Gabriel Byre gives a fantastic performance as a 1960's British diplomat in Africa tormented by love, caring for his son and alcohol. Emily Watson pulls out all the stops as his second wife, a fiesty American who breaks tradition at every turn and attempts to bring her step-son out of his introverted shell. She refers to the upper-crust Brit-slang of 'toodle-pip' and 'hobbly-jobbly' as 'Wah Wah', the verbal equivalent of an eye roll. What is so great about this movie is the quality of the cast and the chemistry between them. Intense dynamics exist between the father's alcoholism and his family's attempts to accept it, then cure him of it. Nicholas Hoult, of About A Boy, is the son who struggles with loyalties between his mother, father and step-mother. A wonderful directorial debut by actor Richard E. Grant, making relatable the story of a family that is anything but average, by drawing on the emotion and empathy that's in us all. --Rachel Moss

Product Description Acclaimed actor Richard E. Grant's Wah-Wah is a semi-autobiographical 'coming-of-age at the end of an age' story, told through the eyes of young Ralph Compton. Set during the last gasp of the British Empire in Swaziland, South East Africa, in 1969, the plot focuses on the dysfunctional Compton family whose gradual disintegration mirrors the end of British rule.

As an 11-year-old, Ralph witnesses his mother's adultery with his father's best friend. His parents divorce and Ralph is sent to boarding school. His father, Harry (Gabriel Byrne), not only loses his wife (Miranda Richardson) and best friend, but also his position as Minister of Education with the coming of Independence, prompting his rapid descent into alcoholism.

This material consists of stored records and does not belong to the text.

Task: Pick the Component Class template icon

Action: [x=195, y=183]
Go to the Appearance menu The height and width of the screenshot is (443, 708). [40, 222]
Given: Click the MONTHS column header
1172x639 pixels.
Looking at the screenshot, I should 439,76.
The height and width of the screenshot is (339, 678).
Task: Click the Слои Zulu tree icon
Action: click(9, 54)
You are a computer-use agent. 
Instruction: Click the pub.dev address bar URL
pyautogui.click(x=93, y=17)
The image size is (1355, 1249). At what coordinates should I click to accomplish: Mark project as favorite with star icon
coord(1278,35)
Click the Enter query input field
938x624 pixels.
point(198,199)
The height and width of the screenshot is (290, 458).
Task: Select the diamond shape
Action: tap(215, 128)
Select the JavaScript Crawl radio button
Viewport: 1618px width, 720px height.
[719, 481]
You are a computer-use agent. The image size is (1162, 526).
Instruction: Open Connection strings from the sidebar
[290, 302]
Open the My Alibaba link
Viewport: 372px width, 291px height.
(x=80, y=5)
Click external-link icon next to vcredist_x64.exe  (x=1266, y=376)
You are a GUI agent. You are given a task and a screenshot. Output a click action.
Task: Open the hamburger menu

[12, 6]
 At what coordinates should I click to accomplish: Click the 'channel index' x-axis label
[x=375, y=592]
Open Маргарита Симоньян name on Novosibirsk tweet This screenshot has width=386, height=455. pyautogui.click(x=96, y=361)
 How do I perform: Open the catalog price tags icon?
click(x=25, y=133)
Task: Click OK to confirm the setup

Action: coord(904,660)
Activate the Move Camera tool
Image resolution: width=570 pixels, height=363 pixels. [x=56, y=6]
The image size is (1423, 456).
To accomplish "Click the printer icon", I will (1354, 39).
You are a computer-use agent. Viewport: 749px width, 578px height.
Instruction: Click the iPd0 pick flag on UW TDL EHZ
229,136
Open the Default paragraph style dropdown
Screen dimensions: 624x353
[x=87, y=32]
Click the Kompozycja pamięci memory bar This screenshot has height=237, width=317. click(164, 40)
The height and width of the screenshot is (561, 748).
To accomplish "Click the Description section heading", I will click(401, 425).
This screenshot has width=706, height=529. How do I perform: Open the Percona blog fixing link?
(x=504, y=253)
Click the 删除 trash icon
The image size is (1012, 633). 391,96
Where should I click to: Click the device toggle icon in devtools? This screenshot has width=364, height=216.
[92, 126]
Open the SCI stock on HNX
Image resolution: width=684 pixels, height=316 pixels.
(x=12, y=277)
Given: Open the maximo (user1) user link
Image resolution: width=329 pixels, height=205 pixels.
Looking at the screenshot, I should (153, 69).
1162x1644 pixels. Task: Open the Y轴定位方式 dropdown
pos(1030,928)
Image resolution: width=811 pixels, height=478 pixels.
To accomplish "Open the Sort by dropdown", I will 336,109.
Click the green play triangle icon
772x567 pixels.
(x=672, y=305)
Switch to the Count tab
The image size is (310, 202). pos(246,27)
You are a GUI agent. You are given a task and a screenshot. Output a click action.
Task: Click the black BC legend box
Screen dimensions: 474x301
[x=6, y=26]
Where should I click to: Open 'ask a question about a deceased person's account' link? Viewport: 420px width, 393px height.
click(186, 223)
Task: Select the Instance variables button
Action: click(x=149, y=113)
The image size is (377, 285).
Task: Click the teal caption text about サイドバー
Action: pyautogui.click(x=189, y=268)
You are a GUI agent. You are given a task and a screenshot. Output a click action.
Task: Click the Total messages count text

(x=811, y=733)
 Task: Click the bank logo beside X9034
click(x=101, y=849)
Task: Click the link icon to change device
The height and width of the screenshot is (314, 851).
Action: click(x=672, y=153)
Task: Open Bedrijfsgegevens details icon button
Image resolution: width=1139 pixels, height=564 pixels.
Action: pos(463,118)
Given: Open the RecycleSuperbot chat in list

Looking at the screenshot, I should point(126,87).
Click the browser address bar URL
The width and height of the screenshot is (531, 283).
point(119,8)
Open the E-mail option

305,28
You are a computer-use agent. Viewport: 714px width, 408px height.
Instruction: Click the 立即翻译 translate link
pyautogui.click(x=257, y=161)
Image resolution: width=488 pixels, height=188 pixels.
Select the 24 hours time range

Now 14, Ralph (Nicholas Hoult) returns home to discover that his father has re-married an American ex-air 'hostess' named Ruby whom his father has known all of six weeks. As round a peg as you could find in this square holed society, Ruby (Emily Watson) ridicules the petty snobbery of the restless colonials whose chief amusements are gin, adultery, and their foppish slang of 'toodle-pip' and 'hobbly-jobbly' ' that Ruby identifies as sounding like Wah-Wah.

Although Ralph is initially wary of Ruby, he bonds with her as his father's drinking escalates and becomes dangerously out of control. It's this chaos that stokes Ralph's inner turmoil, and eventually forges his creative mind.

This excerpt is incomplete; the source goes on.